## [What the task requires]
Beneath this line is the data. Output exactly the lines from the line with "Where should I click to: Select" to the line with "You are a computer-use agent. This", both ends included, and nothing more.

## [Dataset content]
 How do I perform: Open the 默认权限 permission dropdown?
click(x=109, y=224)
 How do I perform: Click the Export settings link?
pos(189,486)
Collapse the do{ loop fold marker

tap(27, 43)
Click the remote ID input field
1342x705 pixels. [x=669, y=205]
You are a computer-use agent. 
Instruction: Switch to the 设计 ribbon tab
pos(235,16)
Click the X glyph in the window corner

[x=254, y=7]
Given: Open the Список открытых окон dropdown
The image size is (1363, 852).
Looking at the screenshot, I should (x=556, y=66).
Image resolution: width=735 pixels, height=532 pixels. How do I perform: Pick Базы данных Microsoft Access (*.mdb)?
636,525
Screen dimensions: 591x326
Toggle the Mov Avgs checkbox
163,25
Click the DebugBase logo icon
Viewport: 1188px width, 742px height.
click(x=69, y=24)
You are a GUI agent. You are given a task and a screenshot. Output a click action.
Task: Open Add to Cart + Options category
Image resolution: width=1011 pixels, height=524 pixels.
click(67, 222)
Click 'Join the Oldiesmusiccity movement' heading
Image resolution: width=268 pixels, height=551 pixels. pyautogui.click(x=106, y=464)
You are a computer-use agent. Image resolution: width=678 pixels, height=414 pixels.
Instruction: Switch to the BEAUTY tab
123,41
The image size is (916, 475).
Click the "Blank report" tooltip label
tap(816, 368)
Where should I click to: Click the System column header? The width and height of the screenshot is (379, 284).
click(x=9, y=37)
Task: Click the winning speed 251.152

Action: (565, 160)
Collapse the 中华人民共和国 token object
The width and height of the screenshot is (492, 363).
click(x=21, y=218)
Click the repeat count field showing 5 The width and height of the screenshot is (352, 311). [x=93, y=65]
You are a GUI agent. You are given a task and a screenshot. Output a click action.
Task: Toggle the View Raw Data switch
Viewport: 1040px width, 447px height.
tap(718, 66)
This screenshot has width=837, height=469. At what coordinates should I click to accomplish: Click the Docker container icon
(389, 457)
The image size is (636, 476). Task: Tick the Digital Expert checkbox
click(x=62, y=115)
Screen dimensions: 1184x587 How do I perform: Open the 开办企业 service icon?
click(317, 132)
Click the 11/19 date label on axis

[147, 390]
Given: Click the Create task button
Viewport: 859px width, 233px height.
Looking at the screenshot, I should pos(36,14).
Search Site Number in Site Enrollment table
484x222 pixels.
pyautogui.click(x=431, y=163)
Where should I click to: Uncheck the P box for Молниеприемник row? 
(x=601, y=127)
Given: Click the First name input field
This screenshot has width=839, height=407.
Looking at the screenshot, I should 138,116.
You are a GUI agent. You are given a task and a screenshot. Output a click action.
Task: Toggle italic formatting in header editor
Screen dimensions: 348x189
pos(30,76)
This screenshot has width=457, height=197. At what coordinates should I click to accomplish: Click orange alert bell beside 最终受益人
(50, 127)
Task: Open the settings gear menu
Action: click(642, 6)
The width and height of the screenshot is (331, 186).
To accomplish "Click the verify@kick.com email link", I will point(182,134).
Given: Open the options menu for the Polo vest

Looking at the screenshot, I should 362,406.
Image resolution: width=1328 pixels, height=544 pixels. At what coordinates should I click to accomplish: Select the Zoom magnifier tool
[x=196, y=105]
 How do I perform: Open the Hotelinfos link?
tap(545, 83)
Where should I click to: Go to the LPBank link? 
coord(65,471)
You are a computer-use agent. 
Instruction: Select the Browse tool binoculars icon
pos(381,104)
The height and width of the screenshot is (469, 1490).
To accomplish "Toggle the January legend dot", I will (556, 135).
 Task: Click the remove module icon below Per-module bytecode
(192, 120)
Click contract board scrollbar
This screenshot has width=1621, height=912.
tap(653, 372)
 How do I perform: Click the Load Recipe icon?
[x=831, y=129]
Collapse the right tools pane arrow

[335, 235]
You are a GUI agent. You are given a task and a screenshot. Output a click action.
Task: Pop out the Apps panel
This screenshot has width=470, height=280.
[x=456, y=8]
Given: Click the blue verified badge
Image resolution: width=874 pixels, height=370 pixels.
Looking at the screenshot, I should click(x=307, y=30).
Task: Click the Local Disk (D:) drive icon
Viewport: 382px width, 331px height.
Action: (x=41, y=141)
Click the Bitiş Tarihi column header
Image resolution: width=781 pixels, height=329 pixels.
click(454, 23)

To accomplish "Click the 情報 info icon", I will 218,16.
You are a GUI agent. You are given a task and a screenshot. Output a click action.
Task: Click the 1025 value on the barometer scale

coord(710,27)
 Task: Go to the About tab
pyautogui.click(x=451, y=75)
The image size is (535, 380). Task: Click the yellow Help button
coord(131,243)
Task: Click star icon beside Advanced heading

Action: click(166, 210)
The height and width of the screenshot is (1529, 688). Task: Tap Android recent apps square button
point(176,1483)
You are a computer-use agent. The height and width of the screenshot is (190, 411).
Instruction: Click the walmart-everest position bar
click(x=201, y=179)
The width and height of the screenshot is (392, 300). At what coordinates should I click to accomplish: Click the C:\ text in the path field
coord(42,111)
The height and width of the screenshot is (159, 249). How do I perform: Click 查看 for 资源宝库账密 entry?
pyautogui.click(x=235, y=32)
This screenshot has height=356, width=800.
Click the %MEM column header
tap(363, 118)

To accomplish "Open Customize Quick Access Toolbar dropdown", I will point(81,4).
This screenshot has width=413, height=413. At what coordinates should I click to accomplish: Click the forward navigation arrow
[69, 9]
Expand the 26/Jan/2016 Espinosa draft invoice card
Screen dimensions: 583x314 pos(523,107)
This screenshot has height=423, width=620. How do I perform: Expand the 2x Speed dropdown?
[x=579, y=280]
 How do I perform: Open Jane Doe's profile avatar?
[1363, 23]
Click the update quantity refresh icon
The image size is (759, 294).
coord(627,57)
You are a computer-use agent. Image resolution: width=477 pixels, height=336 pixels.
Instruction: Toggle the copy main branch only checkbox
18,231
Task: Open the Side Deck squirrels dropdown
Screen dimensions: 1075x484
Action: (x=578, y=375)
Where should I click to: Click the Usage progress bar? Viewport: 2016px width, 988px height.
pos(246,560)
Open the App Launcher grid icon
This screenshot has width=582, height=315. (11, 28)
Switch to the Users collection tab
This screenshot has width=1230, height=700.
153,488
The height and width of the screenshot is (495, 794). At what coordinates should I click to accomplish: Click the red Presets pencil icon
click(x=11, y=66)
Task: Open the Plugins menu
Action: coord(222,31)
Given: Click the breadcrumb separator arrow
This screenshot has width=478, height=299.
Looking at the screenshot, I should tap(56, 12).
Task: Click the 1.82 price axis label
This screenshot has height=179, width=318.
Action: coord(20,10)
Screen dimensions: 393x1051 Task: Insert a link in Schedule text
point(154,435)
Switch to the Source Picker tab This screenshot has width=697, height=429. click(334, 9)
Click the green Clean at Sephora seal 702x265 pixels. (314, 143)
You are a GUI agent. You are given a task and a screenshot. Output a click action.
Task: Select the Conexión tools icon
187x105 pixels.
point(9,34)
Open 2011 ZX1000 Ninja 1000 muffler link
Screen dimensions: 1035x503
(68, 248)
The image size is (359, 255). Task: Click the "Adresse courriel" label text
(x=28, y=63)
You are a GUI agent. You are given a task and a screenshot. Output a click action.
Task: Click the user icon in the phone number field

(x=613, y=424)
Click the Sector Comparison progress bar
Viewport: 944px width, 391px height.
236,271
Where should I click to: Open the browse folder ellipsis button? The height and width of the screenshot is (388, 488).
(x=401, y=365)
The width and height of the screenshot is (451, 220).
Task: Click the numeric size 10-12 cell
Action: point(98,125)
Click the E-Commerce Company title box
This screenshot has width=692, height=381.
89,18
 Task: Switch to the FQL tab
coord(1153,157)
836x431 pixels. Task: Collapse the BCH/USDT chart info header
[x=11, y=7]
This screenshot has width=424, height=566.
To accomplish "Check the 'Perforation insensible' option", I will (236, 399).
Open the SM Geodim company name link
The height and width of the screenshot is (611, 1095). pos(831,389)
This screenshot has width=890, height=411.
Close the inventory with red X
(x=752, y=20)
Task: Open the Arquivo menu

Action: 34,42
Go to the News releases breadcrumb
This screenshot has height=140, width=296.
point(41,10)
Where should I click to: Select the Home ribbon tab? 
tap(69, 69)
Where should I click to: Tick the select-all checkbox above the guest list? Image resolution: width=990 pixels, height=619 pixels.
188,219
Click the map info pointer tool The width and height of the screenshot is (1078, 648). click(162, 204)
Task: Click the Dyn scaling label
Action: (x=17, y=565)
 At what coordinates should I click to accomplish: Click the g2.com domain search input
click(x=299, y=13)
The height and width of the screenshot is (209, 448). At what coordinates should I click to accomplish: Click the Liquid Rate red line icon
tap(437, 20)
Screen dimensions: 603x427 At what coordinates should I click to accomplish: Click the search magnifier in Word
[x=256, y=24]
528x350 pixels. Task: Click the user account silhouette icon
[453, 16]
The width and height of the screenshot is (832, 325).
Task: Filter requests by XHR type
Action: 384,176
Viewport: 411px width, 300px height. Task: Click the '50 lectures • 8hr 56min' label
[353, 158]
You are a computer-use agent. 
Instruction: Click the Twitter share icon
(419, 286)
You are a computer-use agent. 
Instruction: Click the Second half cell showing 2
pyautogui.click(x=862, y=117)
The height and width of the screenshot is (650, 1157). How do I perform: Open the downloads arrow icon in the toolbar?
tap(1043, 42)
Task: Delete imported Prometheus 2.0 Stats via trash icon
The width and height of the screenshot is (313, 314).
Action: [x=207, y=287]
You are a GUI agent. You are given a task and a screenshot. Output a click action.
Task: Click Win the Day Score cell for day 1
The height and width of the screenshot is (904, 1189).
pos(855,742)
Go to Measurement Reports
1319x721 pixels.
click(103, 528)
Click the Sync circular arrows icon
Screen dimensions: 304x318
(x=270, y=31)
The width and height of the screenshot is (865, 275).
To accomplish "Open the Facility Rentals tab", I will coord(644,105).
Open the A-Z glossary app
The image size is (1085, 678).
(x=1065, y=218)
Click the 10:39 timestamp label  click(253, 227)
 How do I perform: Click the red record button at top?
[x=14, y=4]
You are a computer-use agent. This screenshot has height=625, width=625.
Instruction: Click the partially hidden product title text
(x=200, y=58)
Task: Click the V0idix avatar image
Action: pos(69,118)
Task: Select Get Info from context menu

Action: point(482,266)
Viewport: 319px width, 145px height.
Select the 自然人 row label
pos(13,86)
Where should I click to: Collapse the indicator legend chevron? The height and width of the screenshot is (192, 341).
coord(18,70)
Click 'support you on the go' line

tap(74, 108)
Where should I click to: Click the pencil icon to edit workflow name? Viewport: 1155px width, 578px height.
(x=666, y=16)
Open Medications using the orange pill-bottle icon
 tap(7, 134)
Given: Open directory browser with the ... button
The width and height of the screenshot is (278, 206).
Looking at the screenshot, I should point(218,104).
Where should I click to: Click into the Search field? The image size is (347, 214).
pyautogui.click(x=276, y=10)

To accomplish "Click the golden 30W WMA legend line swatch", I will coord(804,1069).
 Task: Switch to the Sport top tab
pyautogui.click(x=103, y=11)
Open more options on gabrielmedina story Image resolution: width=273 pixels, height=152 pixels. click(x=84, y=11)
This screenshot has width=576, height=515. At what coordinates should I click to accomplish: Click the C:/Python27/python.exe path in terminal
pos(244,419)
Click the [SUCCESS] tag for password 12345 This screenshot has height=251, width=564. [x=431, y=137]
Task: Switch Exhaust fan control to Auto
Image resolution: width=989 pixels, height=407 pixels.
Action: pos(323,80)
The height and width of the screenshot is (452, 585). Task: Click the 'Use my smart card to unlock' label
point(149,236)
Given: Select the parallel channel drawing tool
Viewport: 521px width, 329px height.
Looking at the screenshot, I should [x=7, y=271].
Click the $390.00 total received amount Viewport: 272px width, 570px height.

## [Answer]
Where should I click to: Select the Home ribbon tab? 
tap(69, 69)
Where should I click to: Tick the select-all checkbox above the guest list? Image resolution: width=990 pixels, height=619 pixels.
188,219
Click the map info pointer tool The width and height of the screenshot is (1078, 648). click(162, 204)
Task: Click the Dyn scaling label
Action: (x=17, y=565)
 At what coordinates should I click to accomplish: Click the g2.com domain search input
click(x=299, y=13)
The height and width of the screenshot is (209, 448). At what coordinates should I click to accomplish: Click the Liquid Rate red line icon
tap(437, 20)
Screen dimensions: 603x427 At what coordinates should I click to accomplish: Click the search magnifier in Word
[x=256, y=24]
528x350 pixels. Task: Click the user account silhouette icon
[453, 16]
The width and height of the screenshot is (832, 325).
Task: Filter requests by XHR type
Action: 384,176
Viewport: 411px width, 300px height. Task: Click the '50 lectures • 8hr 56min' label
[353, 158]
You are a computer-use agent. 
Instruction: Click the Twitter share icon
(419, 286)
You are a computer-use agent. 
Instruction: Click the Second half cell showing 2
pyautogui.click(x=862, y=117)
The height and width of the screenshot is (650, 1157). How do I perform: Open the downloads arrow icon in the toolbar?
tap(1043, 42)
Task: Delete imported Prometheus 2.0 Stats via trash icon
The width and height of the screenshot is (313, 314).
Action: [x=207, y=287]
You are a GUI agent. You are given a task and a screenshot. Output a click action.
Task: Click Win the Day Score cell for day 1
The height and width of the screenshot is (904, 1189).
pos(855,742)
Go to Measurement Reports
1319x721 pixels.
click(103, 528)
Click the Sync circular arrows icon
Screen dimensions: 304x318
(x=270, y=31)
The width and height of the screenshot is (865, 275).
To accomplish "Open the Facility Rentals tab", I will coord(644,105).
Open the A-Z glossary app
The image size is (1085, 678).
(x=1065, y=218)
Click the 10:39 timestamp label  click(253, 227)
 How do I perform: Click the red record button at top?
[x=14, y=4]
You are a computer-use agent. This screenshot has height=625, width=625.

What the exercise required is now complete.